State regulators have indefinitely banned a respiratory therapist from practicing in Minnesota after she failed to properly prepare a patient for transfer to the intensive care unit before they stopped breathing and died.

The Minnesota Board of Medical Practice announced Wednesday that it has suspended indefinitely the license of Christine L. Fairchild, 33, of Chisholm, stemming from the patient's death on Nov. 30, 2021.

A board investigation noted that Fairchild was making preparations for a patient's transfer from the emergency room to the intensive care unit (ICU). The patient was on a ventilator at the time, however, the investigation determined that he "was not properly oxygenated or ventilated for a period of time," the board's suspension order read.
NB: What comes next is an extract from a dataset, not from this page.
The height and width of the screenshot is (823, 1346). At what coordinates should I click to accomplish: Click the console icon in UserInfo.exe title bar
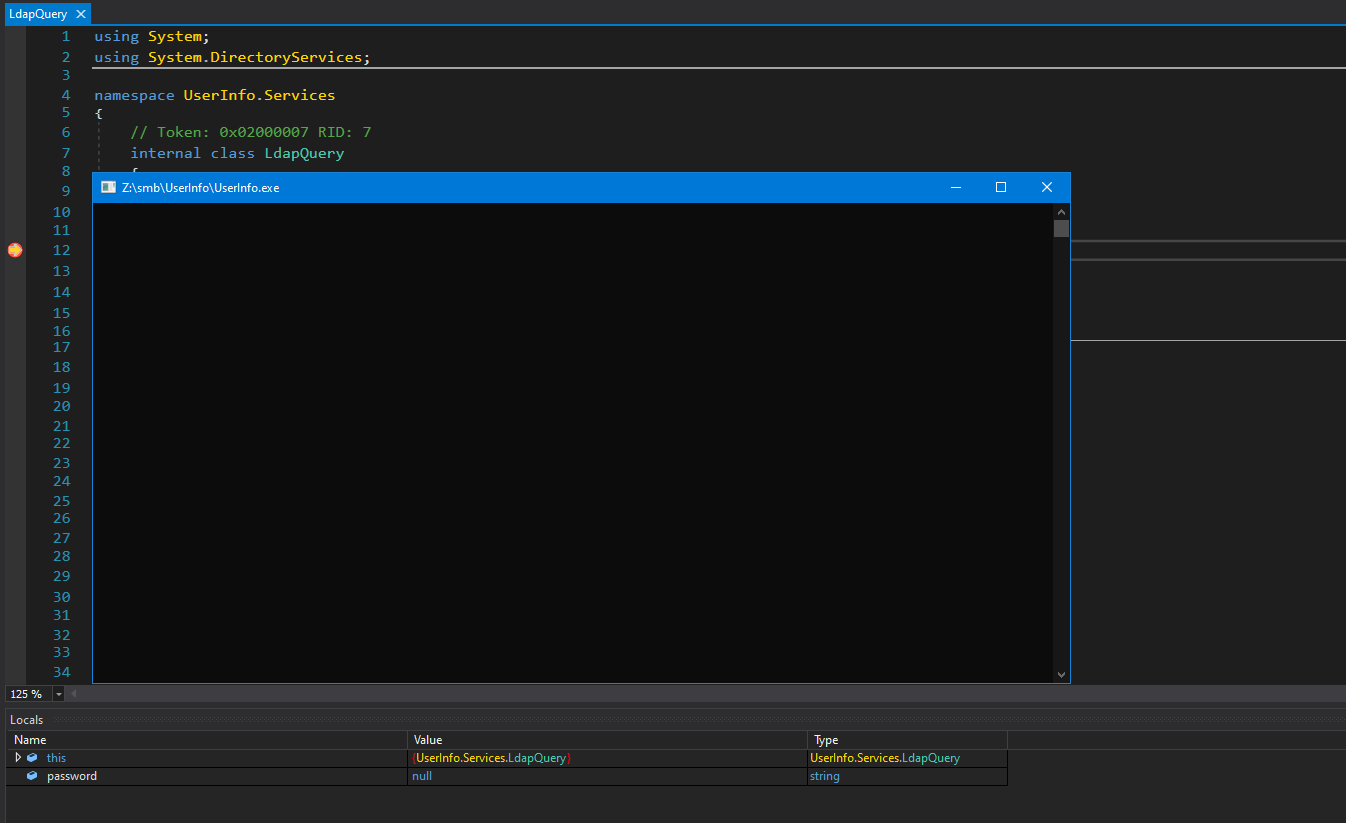tap(108, 187)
The patient "was unable to breathe on his own" because of Fairchild's "failure to properly prepare [the patient] for a safe transfer to the ICU," the order continued.
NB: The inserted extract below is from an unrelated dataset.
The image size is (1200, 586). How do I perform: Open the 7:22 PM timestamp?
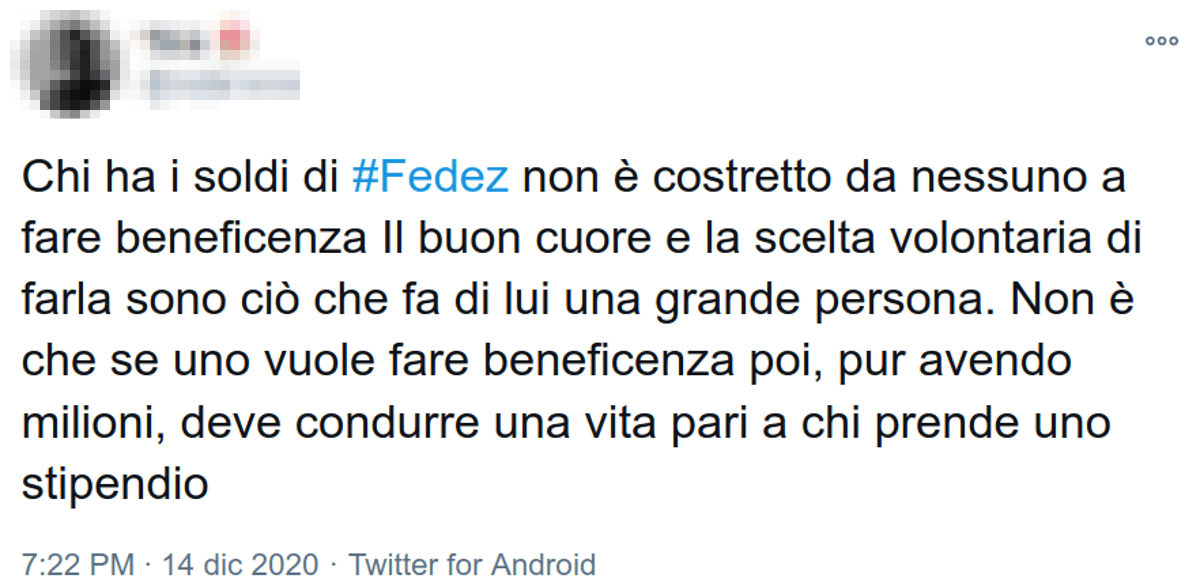pyautogui.click(x=78, y=564)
The order did not offer specifics about what was improper about Fairchild's care, nor did it identify the patient or reveal why he was in the hospital.

The order also did not specify the hospital where he was being treated. Board records show Fairchild's last place of licensed employment was the Cuyuna Regional Medical Center in Crosby.

Messages were left Thursday with Fairchild and the medical center to confirm where she was working at the time and for reaction to the board's suspension order. A medical center spokeswoman would neither confirm nor deny that the death occurred at its hospital.

Fairchild, who had been a licensed respiratory therapist in Minnesota since 2015, was fired on Dec. 14, 2021, three weeks after the patient's death, the order read.

In February 2022, Fairchild submitted to the board a written response to the allegations surrounding the death. The board scheduled conferences about its investigation that were to include Fairchild, but she did not appear, the order highlighted.

The board ordered her license suspended indefinitely as of Nov. 28. Fairchild does reserve the right to petition to have her license reinstated, which would require her to appear before the board and discuss her treatment of the patient, and what plans she might have as a respiratory therapist.